SUPPLIED ENTRIES:
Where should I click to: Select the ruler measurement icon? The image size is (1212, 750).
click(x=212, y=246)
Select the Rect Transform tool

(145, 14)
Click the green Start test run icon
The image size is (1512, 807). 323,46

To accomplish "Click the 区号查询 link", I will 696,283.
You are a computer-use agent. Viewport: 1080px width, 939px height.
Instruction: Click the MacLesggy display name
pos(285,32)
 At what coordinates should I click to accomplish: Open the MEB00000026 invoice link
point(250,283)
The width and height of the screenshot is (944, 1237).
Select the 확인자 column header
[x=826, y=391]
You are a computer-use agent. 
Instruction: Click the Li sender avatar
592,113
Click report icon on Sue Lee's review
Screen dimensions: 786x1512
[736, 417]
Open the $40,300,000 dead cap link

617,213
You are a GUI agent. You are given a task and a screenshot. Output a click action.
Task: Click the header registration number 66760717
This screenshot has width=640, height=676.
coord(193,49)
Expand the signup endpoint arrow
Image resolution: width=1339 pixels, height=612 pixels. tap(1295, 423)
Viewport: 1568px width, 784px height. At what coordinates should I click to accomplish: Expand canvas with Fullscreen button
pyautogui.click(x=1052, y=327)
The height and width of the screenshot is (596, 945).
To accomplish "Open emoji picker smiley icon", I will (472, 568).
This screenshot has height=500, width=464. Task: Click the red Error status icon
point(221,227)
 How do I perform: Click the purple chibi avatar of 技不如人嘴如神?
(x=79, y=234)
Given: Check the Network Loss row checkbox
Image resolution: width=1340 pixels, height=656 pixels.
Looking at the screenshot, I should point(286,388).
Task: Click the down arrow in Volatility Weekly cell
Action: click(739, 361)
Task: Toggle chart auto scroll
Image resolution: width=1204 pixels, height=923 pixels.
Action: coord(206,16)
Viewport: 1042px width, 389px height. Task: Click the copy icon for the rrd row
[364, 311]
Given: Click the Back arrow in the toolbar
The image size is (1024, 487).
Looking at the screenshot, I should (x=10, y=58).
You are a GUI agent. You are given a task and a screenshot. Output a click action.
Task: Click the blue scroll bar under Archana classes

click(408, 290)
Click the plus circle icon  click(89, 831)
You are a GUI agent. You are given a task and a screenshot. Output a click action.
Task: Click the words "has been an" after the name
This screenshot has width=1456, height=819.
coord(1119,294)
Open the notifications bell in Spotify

ASSIGNED TASK: The range runs from the line with "This screenshot has height=500, width=464." up to and including the line with "Given: Check the Network Loss row checkbox" in the listing above; please write out exactly those lines and nothing more.

TASK ANSWER:
This screenshot has height=500, width=464. Task: Click the red Error status icon
point(221,227)
 How do I perform: Click the purple chibi avatar of 技不如人嘴如神?
(x=79, y=234)
Given: Check the Network Loss row checkbox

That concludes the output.